なまえと三日月は料亭ですっぽん鍋をつついていた。今日は精を付けなければならないらしい。一瞬嫌な予感はしたが,任務続きでスタミナ切れ気味であるのは確か。栄養ドリンクをこよなく愛するなまえとしては有り難い。今日の三日月は,なまえから見て不気味な程に張り切っている様子だった。平安生まれらしくイベント好きではあるがどうも雰囲気が違う。二人で過ごすバレンタインを楽しみにしてたのかなと,文に書かれた言葉を思い出した途端,胸が高鳴った。だが,そんなはずないと思い直したなまえは,三日月が一方的に喋りまくる至極どうでも良い話に集中する。

「絵の新作発表の準備で忙しくてなあ。だから内番はぱすだ。」
「・・・・・」

和歌に茶,菓子に春画。なまえと異なり超アクティブな三日月は,人の身を大いに楽しんでいるように見えた。神意識が高すぎるエセ平安紳士の国宝様だが,そもそもは人の都合で人の身を与えられ,人に仕えて戦う事を強いられている。そんな刀剣男士の境遇を思うと,審神者としてなまえは安堵を覚えた。たとえそれが鉄クズであっても。

「三日月は・・人の姿になって良かった・・・?」
「無論。手足があれば俺の才をいかんなく発揮出来る。他の分野にも挑戦しなければならん。というわけで,内番はぱすだ。」


食事を済ませたなまえ達は人気のない小道を散歩していた。鼻先がつんとする寒空の下,なまえを唯一暖めてくれるのは,彼女が人の身を与えた三日月の手だった。絡め合う指に伝わる彼の温度。今の三日月宗近は美しい鋼ではなく,血の通った生身の美しい男なのだ。そんな三日月の顔を盗み見ると,彼の打ち除けが日の光に照らされ煌めいていた。

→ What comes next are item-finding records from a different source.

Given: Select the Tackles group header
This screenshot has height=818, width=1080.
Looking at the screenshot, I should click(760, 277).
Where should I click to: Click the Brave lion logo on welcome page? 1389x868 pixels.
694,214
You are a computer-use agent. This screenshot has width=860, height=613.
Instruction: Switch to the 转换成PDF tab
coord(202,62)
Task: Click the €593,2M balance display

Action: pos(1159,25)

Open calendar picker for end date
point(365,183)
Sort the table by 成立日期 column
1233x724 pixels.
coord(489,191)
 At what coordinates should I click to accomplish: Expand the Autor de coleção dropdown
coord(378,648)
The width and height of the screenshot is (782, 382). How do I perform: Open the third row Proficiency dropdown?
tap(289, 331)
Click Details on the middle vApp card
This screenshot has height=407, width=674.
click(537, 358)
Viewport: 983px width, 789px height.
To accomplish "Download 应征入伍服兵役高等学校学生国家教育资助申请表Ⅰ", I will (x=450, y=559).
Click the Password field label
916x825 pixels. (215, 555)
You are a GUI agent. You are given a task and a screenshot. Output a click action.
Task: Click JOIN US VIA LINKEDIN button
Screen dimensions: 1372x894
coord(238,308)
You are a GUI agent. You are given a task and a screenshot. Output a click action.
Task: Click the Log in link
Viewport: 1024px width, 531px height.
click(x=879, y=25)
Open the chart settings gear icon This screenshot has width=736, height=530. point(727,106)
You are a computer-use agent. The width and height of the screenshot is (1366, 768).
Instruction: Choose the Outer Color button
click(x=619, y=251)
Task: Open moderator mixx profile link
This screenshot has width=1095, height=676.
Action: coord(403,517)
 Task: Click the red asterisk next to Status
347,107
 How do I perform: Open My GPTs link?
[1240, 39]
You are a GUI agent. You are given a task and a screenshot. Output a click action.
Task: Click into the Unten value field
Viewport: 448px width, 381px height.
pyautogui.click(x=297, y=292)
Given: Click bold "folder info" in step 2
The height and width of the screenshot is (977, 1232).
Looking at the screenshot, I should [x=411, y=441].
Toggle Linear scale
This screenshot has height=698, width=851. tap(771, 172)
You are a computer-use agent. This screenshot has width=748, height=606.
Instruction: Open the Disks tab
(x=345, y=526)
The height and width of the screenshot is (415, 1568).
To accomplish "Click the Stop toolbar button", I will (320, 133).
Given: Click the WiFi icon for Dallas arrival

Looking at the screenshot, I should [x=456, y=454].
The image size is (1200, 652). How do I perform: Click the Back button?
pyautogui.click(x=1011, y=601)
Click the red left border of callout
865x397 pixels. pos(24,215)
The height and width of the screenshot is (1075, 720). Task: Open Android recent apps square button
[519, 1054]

「なあ,なまえ。俺は人の身を得て嬉しいぞ。長い間,人に愛でられ大事にされてきたのも幸せなことだ。だが今は,こうして自由を謳歌することが出来る。そして何より・・男の体を手に入れた俺は,なまえの体を好きなだけ抱いて愛でて悦ばしてやることが出来る。」

小道の奧に行き着いたところで,三日月が絡めた指を引き寄せてなまえの体を胸におさめた。ちらりと横目で周囲を窺うと,強烈にその記憶が脳に刻み込まれた建物がなまえの目に入る。耳と頬,そして唇にも柔らかなキスが落ちて来た。顎を持ち上げられ視線を絡ませると,そこにはなまえの唇を彩った赤色でうっすら唇を染めた男がいた。この世の美しさ全てを集めて閉じ込めたなまえの三日月宗近。一等美しいその男は,一等甘く囁いた。